PAGE TEXT:

The Mendocino County Board of Supervisors is reviewing a program called PACE – an acronym for Property Assessed Clean Energy. While I am a fan of clean energy, I’m not a fan of this program and here’s why: the way the program is funded threatens lenders, and if lenders don’t lend, the housing market tumbles.
Through PACE, property owners can finance renewable energy upgrades or energy efficiency improvements through a voluntary assessment on their property tax bills. By setting up the repayment of these home improvement loans using property taxes (called a “super priority lien”), lenders who hold the property’s mortgage are bumped to a lower priority.
The three federal giants in the world of lending have said, in essence, if your area adopts the PACE program, we won’t lend there. The Federal Home Loan Mortgage Corporation (FHLMC or “Freddie Mac”), the Federal National Mortgage Association (FNMA or “Fannie Mae”), and the Government National Mortgage Association (GNMA or “Ginnie Mae”) together fund about half of all residential home loans in the United States.
Local lenders sell many of their mortgages to these federal programs. If the federal programs refuse to purchase the mortgages because of the PACE property tax assessments, local lenders are likely to make their lending requirements stricter.
PACE proponents suggest that the value of the home increases by more than the cost of the energy improvements. If that’s the case, why not consider a second deed of trust? Or, have the PACE super priority lien approved by the primary lender. Part of the reason the PACE program wants their loan paid off before other loans is because their loan would be too high a risk if it were behind the original mortgage. For example, if you borrowed $100.00 from someone and then they borrowed $50.00 from another lender and had to pay that money back before your loan, it would make your loan riskier.

INFORMATION PROVIDED:
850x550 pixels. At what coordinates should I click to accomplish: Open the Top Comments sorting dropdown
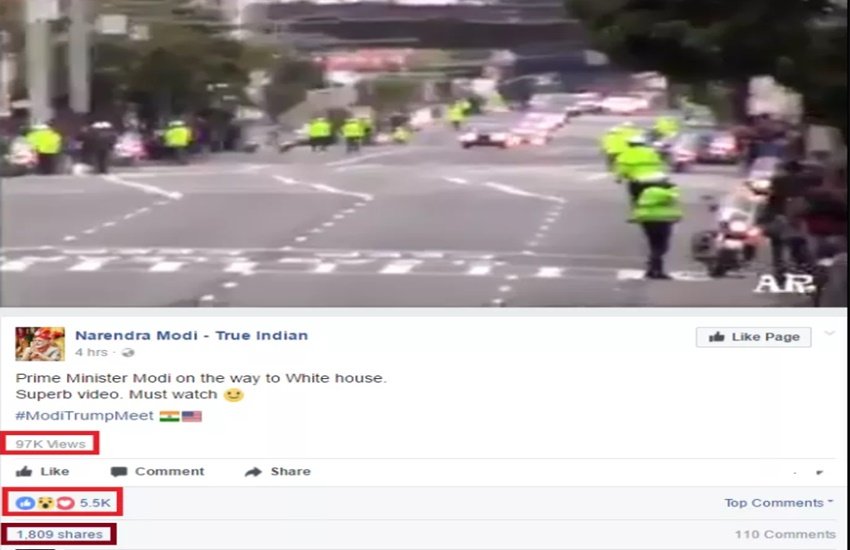tap(778, 503)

WORK TO COMPLETE:
a – In the text on the PACE program, shorten the paragraph beginning "Through PACE, property owners can finance" to one or two sentences, keeping its main facts.
b – List every acronym that the text on the PACE program spells out, each with its full name.

ANSWERS TO THE PROBLEMS:
a – PACE lets property owners pay for renewable energy or efficiency upgrades through a voluntary assessment on their property tax bills. Because this repayment works as a "super priority lien," the lender holding the mortgage is pushed to a lower priority.

b –
- PACE: Property Assessed Clean Energy
- FHLMC: Federal Home Loan Mortgage Corporation
- FNMA: Federal National Mortgage Association
- GNMA: Government National Mortgage Association